### WHAT THE EXERCISE ASKS
Retype the part of the forum welcome thread below, starting at "# Hi guys :)" and ending at "these emoticons too!", keeping every word and mark unchanged.

### DOCUMENT EXTRACT
--- begin ---

# Hi guys :)



## otherworldly (Jul 25, 2006)

I don't know how I never found this forum before now? I recognize a few familiar names, glad to see you all, looks like a fun place...and a person can't have too much Halloween and haunting! :jol: Love these emoticons too!


----------



## Vlad (Aug 2, 2005)

Welcome home Otherworldly. Yes, this forum seems to draw in haunters from everywhere. You'll enjoy it here for sure. See you in the threads, and for a really hauntingly good time, try the chat room.


----------



## Zombie-F (Apr 12, 2004)

Welcome aboard otherworldly.


----------



## ScareFX (Aug 18, 2004)

Welcome otherworldly.


----------



## slightlymad (May 25, 2006)

Welcome ow


----------



## Frighteners Entertainment (Jan 24, 2006)

otherworldly said:


> I don't know how I never found this forum before now?


I don't know either? But welcome!


----------



## grapegrl (Jan 3, 2006)

--- end ---

### DATA PROVIDED
--- begin ---

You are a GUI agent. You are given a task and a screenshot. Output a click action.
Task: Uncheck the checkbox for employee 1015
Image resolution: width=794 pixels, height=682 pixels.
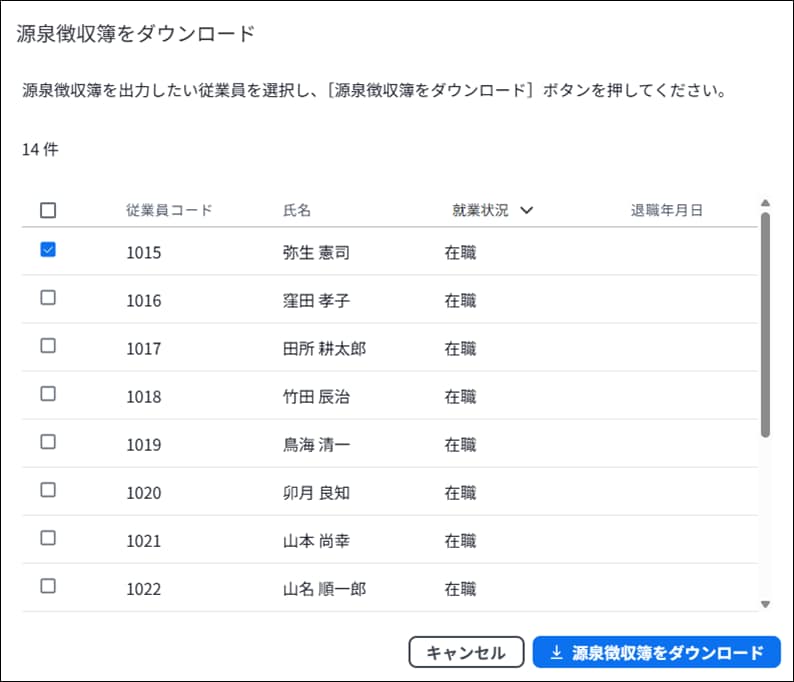(x=48, y=250)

--- end ---

### FULL ANSWER
# Hi guys :)



## otherworldly (Jul 25, 2006)

I don't know how I never found this forum before now? I recognize a few familiar names, glad to see you all, looks like a fun place...and a person can't have too much Halloween and haunting! :jol: Love these emoticons too!